Hi, On Sat, Jul 24, 2004 at 13:43:40 +0200, Giulivo Navigante wrote:
On 07/21/04 09:26:59, Johannes Winkelmann wrote:
I'm obviously not speaking for the CLC project; personally, I'm more than happy to have non-x86 ports at CLC (even though I don't believe in a CVS based solution ;-)), but at the current point in time I don't think giulivo or "ncrfgs" are good matches for our team.
anyway, as i've wrote in the first email, our intent is to improve crux ppc and have a better integration between clc's ports and crux ppc
in that message i can read this:
do you think is possible to work on this issue in the next months? Well, depends on your definition of integration. If your idea is to develop it in a common Revision Control Repository, the answer is 'no', CVS isn't suitable for this, and we're not planning to move away from CVS (or to put it differently: I'm not aware of a revision control which offers all the advantages of the current CVS & CVSUp setup in terms of network traffic efficiency, support for our "moving tags" and simple usage as a ports backend). Of course, a lot can change in the next few month, but we're at least not planning to switch at the moment.
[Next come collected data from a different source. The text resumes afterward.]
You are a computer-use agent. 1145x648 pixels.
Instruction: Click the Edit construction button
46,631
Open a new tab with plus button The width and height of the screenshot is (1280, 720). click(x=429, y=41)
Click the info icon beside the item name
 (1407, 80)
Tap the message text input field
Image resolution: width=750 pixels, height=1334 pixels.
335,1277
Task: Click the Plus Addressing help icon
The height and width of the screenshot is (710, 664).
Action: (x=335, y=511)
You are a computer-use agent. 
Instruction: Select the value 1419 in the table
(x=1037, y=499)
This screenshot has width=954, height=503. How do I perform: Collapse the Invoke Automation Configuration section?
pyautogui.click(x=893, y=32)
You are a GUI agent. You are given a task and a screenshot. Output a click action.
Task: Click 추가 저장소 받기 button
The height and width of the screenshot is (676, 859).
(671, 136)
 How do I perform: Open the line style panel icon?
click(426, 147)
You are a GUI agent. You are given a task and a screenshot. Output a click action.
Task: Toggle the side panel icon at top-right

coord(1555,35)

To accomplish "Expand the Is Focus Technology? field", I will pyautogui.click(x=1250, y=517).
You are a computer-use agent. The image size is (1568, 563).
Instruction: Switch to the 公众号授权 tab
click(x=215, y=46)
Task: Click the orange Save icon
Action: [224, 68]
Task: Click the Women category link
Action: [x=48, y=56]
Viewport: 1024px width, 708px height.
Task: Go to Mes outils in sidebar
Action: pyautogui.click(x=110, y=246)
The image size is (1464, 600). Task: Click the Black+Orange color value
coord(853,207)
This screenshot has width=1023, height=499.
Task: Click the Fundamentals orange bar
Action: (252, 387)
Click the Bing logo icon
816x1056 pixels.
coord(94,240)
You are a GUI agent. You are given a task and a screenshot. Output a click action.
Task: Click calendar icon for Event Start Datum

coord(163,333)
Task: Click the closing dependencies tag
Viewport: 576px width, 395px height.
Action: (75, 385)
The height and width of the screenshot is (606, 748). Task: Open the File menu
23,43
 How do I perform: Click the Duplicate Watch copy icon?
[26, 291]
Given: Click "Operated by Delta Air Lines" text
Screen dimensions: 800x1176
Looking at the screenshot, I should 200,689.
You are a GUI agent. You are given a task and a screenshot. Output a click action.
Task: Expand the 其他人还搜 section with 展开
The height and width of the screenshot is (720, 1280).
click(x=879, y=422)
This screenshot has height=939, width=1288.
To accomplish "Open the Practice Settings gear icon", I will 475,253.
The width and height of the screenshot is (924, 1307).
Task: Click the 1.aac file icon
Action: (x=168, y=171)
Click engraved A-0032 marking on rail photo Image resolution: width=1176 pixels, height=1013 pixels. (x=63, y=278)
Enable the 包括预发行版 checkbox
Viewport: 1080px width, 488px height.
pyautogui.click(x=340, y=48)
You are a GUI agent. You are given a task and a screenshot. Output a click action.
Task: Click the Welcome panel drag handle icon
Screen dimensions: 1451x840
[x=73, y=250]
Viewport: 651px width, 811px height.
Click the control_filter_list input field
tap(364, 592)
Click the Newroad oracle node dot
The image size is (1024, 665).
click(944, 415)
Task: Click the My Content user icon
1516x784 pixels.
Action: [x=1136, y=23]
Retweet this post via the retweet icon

what kind of solution would you suggest? we are ready to contribute in anyway could be useful. We (the maintainers I've discussed this with so far, not CLC as an entity) would suggest that you maintain PPC specific ports (yaboot etc) and ports from CLC which require changes to work on PPC (mplayer, openoffice-bin etc) in your own repository, so CRUX PPC users can get your tree and the one from CLC and have all ports in a working state;
This doesn't mean that we want to stick with CVS by any means possible, but I'm not aware of a solution which is as good as the CVS/CVSUp based one (Subversion isn't, SVK isn't, monotone isn't, gnuarch isn't). But of course if you find something which would allow this, we would definitely consider making the switch. And obviously we're looking at those revision control systems anyway (some of us at least), so if there's going to be a good alternative to CVS, we might switch just for the additional features. We're not actively looking for a solution to integrate your ports tough, but of course, you're invited to do so. they just have to look in your ports directory first. I personally would probably have a complete tree synced and adapted from the one from CLC, since you have to check every single port anyway to be sure that it works on PPC; you might have a different point of view on this though. Of course, using this solution, your users would get only those ports which are known to work, and you don't have to worry about any change in our tree breaking any of your PPC user's build. The more, they only have to fetch one tree. If there are ports which don't work on PPC because the they are x86 specific without good reasons (like hardcoded CFLAGS and the like), please report this as a bug and we'll try to fix it.
so, about the problem, which are the results? we have to work on the CVS? we have to use mppm? we have to write new code (and make johannes happy)? Basically, you don't have to do anything. It's about what you want to do.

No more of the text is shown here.